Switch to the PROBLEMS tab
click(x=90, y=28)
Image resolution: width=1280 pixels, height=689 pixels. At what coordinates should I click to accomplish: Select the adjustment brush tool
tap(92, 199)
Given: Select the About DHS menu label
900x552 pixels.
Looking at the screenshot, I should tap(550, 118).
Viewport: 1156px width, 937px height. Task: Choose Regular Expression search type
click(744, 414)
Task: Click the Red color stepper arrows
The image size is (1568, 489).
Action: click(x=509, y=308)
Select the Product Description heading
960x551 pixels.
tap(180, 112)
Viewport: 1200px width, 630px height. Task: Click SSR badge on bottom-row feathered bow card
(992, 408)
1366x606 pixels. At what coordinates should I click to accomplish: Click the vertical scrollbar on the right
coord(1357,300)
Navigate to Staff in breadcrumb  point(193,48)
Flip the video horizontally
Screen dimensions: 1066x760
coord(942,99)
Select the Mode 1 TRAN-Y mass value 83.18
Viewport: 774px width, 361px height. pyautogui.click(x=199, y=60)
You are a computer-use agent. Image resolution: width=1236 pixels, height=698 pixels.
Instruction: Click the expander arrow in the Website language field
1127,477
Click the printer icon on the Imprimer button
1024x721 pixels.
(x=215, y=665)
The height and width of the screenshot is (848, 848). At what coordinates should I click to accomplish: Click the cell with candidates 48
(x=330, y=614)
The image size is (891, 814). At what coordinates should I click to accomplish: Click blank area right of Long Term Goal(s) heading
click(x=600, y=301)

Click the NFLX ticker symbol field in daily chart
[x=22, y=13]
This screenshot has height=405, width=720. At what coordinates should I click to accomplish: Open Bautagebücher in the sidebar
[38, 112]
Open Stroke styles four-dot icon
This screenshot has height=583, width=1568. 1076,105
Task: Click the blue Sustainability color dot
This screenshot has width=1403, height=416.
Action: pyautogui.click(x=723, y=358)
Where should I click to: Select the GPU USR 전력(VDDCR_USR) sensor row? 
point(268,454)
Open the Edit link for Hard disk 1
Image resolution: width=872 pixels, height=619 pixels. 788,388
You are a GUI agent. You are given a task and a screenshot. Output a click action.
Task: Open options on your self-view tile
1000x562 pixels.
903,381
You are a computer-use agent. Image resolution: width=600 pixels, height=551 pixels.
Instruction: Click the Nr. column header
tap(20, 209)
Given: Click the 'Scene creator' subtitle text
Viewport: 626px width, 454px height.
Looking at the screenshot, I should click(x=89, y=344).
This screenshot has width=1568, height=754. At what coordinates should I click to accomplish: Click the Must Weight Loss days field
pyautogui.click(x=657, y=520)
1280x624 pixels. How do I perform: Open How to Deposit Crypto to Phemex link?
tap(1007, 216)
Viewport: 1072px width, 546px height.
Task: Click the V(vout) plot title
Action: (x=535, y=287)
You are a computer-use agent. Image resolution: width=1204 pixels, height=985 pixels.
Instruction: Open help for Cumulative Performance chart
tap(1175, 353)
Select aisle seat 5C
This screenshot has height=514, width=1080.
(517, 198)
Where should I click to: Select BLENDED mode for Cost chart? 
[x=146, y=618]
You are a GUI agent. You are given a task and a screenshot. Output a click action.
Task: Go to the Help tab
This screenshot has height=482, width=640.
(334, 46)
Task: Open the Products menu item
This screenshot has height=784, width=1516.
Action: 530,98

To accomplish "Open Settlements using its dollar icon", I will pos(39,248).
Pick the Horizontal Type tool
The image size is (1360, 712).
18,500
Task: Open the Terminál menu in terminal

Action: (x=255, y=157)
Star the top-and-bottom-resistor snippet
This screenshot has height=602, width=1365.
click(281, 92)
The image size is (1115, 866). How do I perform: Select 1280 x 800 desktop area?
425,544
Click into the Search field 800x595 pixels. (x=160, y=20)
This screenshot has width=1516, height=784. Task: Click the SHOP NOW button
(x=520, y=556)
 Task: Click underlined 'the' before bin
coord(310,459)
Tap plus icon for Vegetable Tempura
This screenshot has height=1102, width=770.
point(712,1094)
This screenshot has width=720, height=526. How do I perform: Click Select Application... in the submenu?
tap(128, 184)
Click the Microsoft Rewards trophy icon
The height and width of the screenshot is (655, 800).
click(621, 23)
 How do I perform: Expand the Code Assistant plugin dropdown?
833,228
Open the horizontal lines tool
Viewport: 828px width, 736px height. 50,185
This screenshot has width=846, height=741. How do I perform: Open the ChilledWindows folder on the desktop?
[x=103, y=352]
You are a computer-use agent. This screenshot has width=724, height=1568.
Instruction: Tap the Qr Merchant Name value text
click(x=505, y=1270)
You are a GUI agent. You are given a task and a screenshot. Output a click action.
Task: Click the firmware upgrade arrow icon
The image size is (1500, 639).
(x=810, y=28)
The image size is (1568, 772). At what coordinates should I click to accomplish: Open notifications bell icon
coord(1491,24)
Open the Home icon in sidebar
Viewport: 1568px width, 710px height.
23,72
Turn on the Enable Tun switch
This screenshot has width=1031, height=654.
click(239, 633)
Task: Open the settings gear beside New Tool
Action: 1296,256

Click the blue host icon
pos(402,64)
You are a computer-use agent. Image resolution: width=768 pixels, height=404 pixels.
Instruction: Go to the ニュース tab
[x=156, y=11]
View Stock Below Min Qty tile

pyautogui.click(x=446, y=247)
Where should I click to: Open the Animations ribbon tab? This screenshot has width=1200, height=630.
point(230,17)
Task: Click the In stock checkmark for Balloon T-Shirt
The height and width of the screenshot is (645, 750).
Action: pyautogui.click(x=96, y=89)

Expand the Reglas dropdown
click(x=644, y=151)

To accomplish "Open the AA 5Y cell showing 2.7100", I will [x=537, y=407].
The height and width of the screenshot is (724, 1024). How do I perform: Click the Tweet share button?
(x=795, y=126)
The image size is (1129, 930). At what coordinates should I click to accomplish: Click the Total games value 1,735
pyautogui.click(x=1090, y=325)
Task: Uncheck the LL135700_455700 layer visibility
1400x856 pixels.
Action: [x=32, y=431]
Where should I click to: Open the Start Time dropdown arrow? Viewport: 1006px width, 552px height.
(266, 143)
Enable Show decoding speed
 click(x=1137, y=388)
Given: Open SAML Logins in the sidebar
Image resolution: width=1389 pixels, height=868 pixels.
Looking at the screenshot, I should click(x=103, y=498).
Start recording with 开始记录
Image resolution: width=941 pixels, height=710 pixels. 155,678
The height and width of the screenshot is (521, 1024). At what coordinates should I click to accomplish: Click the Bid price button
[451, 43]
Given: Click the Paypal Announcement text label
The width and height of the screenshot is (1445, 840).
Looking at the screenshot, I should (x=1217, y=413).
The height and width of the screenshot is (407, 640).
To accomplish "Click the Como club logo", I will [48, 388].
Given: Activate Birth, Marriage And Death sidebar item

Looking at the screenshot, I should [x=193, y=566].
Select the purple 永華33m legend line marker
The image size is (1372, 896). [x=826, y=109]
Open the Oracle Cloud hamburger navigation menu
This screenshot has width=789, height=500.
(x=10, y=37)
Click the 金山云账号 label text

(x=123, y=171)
* * * *
Assignment >>
The lines above starting at the one that contains "Star the top-and-bottom-resistor snippet" and ending at the one that contains "Click into the" must be transcribed exactly, and no other lines may appear.

Exercise solution >>
Star the top-and-bottom-resistor snippet
This screenshot has height=602, width=1365.
click(281, 92)
The image size is (1115, 866). How do I perform: Select 1280 x 800 desktop area?
425,544
Click into the Search field 800x595 pixels. (x=160, y=20)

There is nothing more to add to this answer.